#### Text segment
Indea Ford (center) with Grace Harbor pastor Paul McArthur, and church secretary Betty Jo Moore — two of Ford’s primary advocates in Sitka. A team of three professors representing the University of Oregon Law School independently reviewed Ford’s case and urged the US Secretary of State to deny Ford’s extradition order, calling it a “violation of US Foreign Policy” to separate a mother from her children for such an extended period. Nevertheless, extradition was carried out on April 10 and Ford was delivered to authorities in the United Kingdom.  (KCAW photo/Robert Woolsey)

 

A Sitka woman has been extradited to the United Kingdom to face child abduction charges.

US Marshals delivered 34-year old Indea Ford to British authorities on April 10, almost one full year after her arrest on a downtown Sitka street corner.

Ford’s extradition was approved with little comment by the US State Department, over the objections of experts who believe the justice system is unresponsive to victims of domestic violence and abuse.

#### List of tasks
A – Answer these questions using the article on Indea Ford's extradition:
(i) Which law school did the three professors who reviewed Ford's case represent?
(ii) How old was Ford when US Marshals delivered her to British authorities?
(iii) On what date was the extradition carried out?
B – From the article on Indea Ford's extradition, return the passage starting at "Indea Ford (center)" and ending at "(KCAW photo/Robert Woolsey)".
C – Carry the article on Indea Ford's extradition forward, beginning right after its final sentence.

#### Data extract
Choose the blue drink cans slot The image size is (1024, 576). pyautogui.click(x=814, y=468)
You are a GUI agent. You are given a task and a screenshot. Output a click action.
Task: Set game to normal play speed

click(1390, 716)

#### The responses
A –
(i) The University of Oregon Law School
(ii) 34 years old
(iii) April 10

B –
Indea Ford (center) with Grace Harbor pastor Paul McArthur, and church secretary Betty Jo Moore — two of Ford’s primary advocates in Sitka. A team of three professors representing the University of Oregon Law School independently reviewed Ford’s case and urged the US Secretary of State to deny Ford’s extradition order, calling it a “violation of US Foreign Policy” to separate a mother from her children for such an extended period. Nevertheless, extradition was carried out on April 10 and Ford was delivered to authorities in the United Kingdom.  (KCAW photo/Robert Woolsey)

C –
Downloadable audio.

Note: Anyone interested in corresponding with Indea Ford while she’s in the British prison system should direct their inquiries to Grace Harbor Church.

Indea Ford flew to London after spending two months in the Anchorage jail and the Hiland Correctional Center in Eagle River, and after spending over nine months under house arrest in Sitka.

Upon arriving in the UK, she was held at first in the Heathrow police station, and subsequently transferred to Bronzefield Prison. As of this writing, she’s been in custody or incarcerated 383 days.

Ford is accused of parental abduction, which is a serious and sadly all-too-common crime. But there are some other factors that have raised alarms among domestic violence advocates.

Joan Meier, a law professor at George Washington University and legal director of DV LEAP, signed a letter opposing Ford’s extradition. She believes structural change is needed in the legal system to create better protections for victims of abuse, saying “I find generally that women who flee abusers with children are not well-received by the courts. I see that domestically, and I see that internationally.” (DV LEAP image)

“It’s absolutely extreme, if you look at the equities and the realities and the facts. No question.”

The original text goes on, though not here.